Exercise brief
With respect to the word "Level", report how many lines of the following listing include it. Give nothing but the number.

(Listed entries)

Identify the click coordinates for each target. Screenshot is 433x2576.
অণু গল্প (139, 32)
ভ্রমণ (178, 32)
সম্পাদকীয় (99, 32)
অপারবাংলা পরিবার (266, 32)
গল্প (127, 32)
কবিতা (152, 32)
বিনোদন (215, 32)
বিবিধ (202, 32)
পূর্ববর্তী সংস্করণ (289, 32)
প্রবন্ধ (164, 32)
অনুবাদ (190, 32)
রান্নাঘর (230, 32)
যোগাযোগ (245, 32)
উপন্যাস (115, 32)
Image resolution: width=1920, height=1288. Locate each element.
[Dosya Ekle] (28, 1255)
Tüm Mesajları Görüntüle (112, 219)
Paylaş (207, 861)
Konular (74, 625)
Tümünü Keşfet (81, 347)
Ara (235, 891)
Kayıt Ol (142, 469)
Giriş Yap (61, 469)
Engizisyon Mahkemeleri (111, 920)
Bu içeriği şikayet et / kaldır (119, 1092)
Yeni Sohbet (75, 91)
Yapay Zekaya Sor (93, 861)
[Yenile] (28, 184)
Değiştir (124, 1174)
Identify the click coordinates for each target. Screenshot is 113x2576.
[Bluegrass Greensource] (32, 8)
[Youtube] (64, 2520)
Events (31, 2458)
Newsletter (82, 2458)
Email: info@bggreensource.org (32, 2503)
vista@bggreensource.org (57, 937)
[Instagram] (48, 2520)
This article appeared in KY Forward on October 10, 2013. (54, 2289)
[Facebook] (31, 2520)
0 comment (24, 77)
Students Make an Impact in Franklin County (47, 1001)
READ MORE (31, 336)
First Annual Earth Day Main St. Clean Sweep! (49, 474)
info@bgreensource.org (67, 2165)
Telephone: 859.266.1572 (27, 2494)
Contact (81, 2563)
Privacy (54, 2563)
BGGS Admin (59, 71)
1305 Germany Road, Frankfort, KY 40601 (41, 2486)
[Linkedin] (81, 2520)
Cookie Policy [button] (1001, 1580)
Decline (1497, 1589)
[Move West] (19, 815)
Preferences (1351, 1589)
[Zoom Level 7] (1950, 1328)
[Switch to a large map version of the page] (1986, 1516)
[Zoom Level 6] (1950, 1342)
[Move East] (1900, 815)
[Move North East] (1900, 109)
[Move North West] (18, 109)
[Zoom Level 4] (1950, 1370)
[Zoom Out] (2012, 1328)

(End Listed entries)

Answer section
3